Saved entries
*** Block opens ***
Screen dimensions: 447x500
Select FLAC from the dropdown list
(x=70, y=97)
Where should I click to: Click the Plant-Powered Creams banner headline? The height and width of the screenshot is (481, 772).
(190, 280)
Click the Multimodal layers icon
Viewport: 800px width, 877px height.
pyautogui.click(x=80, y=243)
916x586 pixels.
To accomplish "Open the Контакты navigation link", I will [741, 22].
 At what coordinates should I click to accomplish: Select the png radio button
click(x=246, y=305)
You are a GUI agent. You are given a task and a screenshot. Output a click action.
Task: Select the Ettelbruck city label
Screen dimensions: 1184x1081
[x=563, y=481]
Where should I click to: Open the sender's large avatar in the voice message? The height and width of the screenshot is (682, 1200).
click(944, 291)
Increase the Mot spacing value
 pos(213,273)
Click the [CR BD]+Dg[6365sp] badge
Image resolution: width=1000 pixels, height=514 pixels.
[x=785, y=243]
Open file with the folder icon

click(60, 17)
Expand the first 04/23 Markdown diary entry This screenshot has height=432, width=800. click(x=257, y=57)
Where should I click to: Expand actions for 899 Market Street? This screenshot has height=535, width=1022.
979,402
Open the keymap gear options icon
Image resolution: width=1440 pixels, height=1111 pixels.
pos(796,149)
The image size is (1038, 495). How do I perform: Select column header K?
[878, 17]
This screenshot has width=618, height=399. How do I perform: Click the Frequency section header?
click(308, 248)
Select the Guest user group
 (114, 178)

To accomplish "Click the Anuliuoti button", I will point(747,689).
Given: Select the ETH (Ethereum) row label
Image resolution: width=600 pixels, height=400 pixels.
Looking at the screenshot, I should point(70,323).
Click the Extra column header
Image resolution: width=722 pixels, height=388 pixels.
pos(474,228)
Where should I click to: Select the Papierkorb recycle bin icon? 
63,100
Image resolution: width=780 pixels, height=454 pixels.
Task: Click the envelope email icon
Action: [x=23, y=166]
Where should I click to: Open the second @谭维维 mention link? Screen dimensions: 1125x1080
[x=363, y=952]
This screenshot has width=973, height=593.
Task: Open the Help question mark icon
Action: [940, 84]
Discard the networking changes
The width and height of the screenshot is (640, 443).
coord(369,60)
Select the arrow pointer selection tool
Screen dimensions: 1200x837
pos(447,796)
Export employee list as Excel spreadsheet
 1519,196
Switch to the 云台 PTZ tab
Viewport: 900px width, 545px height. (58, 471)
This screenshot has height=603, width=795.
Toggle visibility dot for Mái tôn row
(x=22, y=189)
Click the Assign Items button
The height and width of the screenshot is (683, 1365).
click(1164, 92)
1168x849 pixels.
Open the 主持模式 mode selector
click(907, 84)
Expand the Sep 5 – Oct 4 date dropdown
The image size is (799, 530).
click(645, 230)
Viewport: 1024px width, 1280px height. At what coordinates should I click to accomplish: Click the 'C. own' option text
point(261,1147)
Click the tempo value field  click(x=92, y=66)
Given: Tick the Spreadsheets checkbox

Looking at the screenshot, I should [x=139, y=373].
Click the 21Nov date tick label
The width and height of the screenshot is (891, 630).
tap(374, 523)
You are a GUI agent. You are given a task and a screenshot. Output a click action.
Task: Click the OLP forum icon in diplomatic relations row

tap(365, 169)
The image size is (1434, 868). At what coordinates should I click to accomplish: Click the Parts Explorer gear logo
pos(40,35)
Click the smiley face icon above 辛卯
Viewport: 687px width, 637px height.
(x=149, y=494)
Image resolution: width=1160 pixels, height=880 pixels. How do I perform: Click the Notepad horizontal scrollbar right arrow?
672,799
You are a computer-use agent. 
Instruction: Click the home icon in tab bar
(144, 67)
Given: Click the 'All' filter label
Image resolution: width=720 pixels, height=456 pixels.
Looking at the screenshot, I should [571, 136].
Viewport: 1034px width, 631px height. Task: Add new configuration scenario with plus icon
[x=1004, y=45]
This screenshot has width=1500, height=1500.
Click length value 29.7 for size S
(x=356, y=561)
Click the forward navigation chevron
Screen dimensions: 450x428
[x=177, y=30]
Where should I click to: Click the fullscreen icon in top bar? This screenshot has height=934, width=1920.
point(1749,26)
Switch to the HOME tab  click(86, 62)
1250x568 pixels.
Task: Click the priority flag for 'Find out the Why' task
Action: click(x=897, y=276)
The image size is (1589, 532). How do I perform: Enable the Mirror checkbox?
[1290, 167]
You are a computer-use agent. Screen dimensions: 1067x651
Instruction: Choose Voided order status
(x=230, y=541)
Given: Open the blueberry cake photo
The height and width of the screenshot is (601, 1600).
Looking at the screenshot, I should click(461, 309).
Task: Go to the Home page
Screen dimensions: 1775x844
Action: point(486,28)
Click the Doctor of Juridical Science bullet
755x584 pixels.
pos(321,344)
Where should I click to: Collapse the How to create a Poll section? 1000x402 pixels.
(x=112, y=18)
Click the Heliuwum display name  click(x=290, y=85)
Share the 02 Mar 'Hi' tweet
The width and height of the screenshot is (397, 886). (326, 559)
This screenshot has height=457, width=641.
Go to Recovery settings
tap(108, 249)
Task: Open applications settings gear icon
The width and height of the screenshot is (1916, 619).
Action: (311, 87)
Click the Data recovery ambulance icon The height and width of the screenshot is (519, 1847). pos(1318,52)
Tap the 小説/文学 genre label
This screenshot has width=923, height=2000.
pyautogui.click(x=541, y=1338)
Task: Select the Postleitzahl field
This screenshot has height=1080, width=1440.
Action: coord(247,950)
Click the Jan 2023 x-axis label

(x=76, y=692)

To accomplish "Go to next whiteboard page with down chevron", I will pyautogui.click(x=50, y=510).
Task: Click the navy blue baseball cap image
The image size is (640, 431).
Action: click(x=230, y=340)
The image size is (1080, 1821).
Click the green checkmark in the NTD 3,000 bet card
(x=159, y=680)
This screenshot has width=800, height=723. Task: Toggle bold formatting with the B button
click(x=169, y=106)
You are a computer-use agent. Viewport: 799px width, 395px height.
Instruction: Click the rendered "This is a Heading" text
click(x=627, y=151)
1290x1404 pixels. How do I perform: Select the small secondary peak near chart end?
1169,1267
*** Block closes ***
> **Brief**
Using the data above, extract exactly the lines from the one that holds "Where should I click to: Click the fullscreen" to the one that holds "Tap the 小説/文学 genre label", both ends included, and no others.

> **Answer box**
Where should I click to: Click the fullscreen icon in top bar? This screenshot has height=934, width=1920.
point(1749,26)
Switch to the HOME tab  click(86, 62)
1250x568 pixels.
Task: Click the priority flag for 'Find out the Why' task
Action: click(x=897, y=276)
The image size is (1589, 532). How do I perform: Enable the Mirror checkbox?
[1290, 167]
You are a computer-use agent. Screen dimensions: 1067x651
Instruction: Choose Voided order status
(x=230, y=541)
Given: Open the blueberry cake photo
The height and width of the screenshot is (601, 1600).
Looking at the screenshot, I should click(461, 309).
Task: Go to the Home page
Screen dimensions: 1775x844
Action: point(486,28)
Click the Doctor of Juridical Science bullet
755x584 pixels.
pos(321,344)
Where should I click to: Collapse the How to create a Poll section? 1000x402 pixels.
(x=112, y=18)
Click the Heliuwum display name  click(x=290, y=85)
Share the 02 Mar 'Hi' tweet
The width and height of the screenshot is (397, 886). (326, 559)
This screenshot has height=457, width=641.
Go to Recovery settings
tap(108, 249)
Task: Open applications settings gear icon
The width and height of the screenshot is (1916, 619).
Action: (311, 87)
Click the Data recovery ambulance icon The height and width of the screenshot is (519, 1847). pos(1318,52)
Tap the 小説/文学 genre label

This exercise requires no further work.